▶ _EXERCISE_: What is needed is an exact copy of the lines from the one containing "Given: Click the alarm clock reminder icon" through the last line of the records below, with no pictures.

INFORMATION GIVEN START

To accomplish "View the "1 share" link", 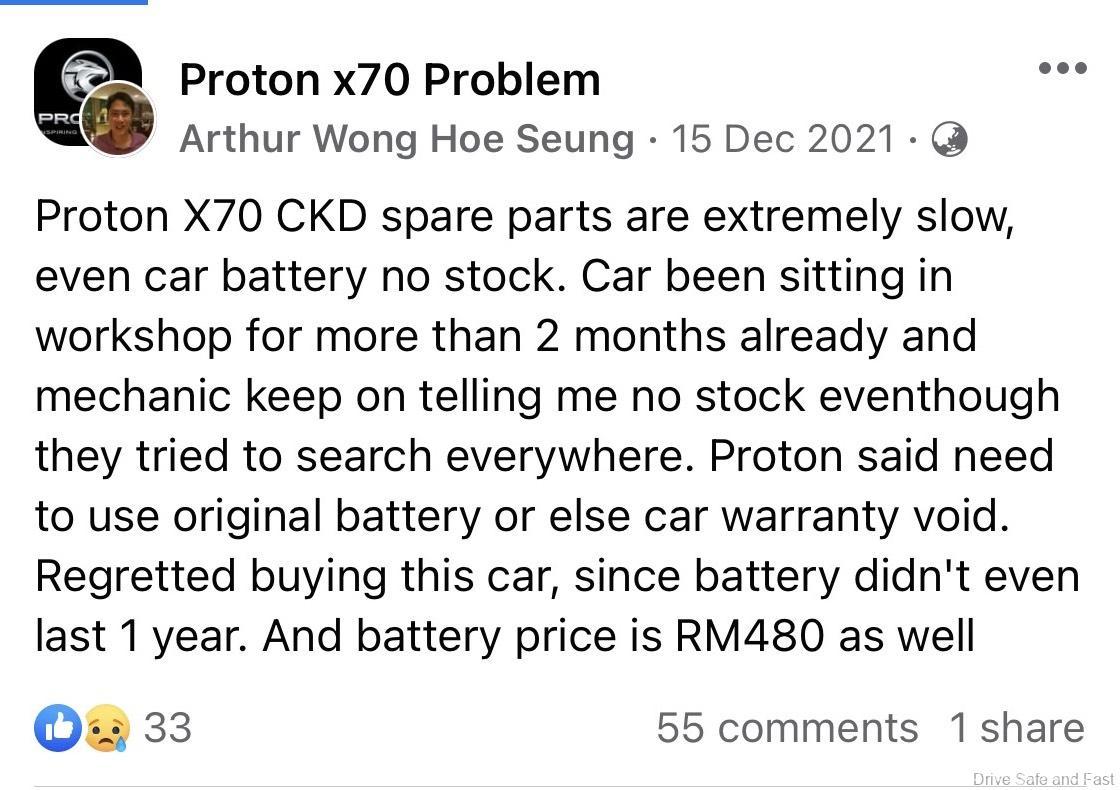I will [x=1016, y=728].
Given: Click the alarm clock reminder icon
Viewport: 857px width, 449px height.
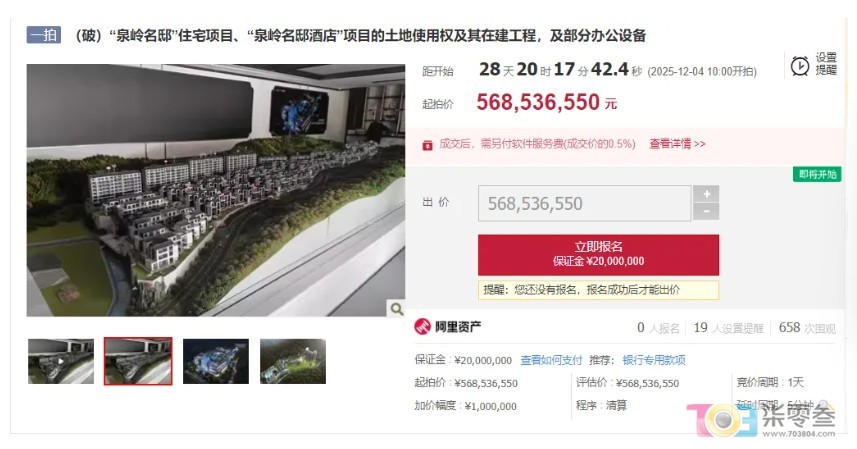Looking at the screenshot, I should [x=800, y=66].
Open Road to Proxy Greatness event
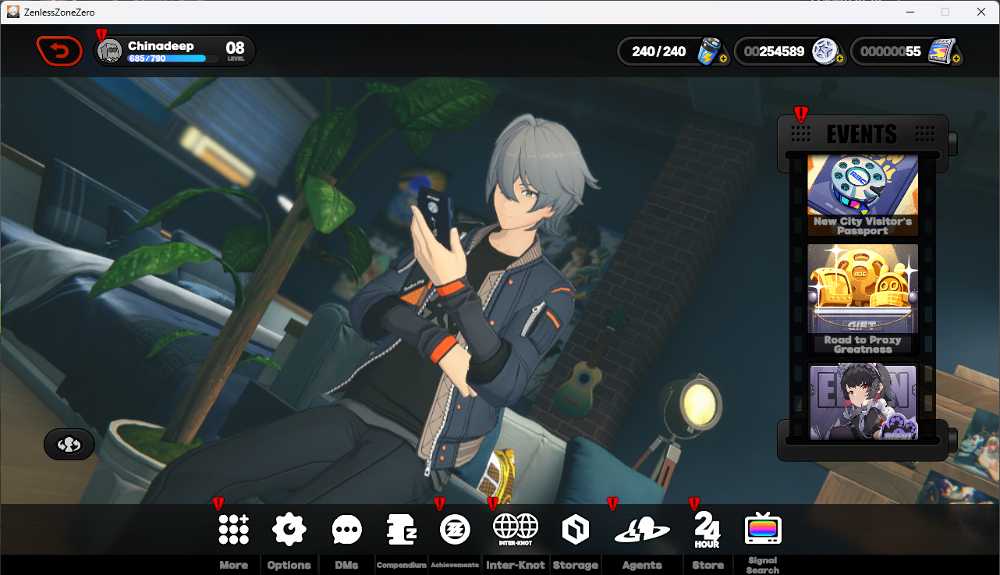This screenshot has width=1000, height=575. point(862,299)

INFORMATION GIVEN END

▶ _REPLY_:
Given: Click the alarm clock reminder icon
Viewport: 857px width, 449px height.
Looking at the screenshot, I should [x=800, y=66].
Open Road to Proxy Greatness event
This screenshot has width=1000, height=575. point(862,299)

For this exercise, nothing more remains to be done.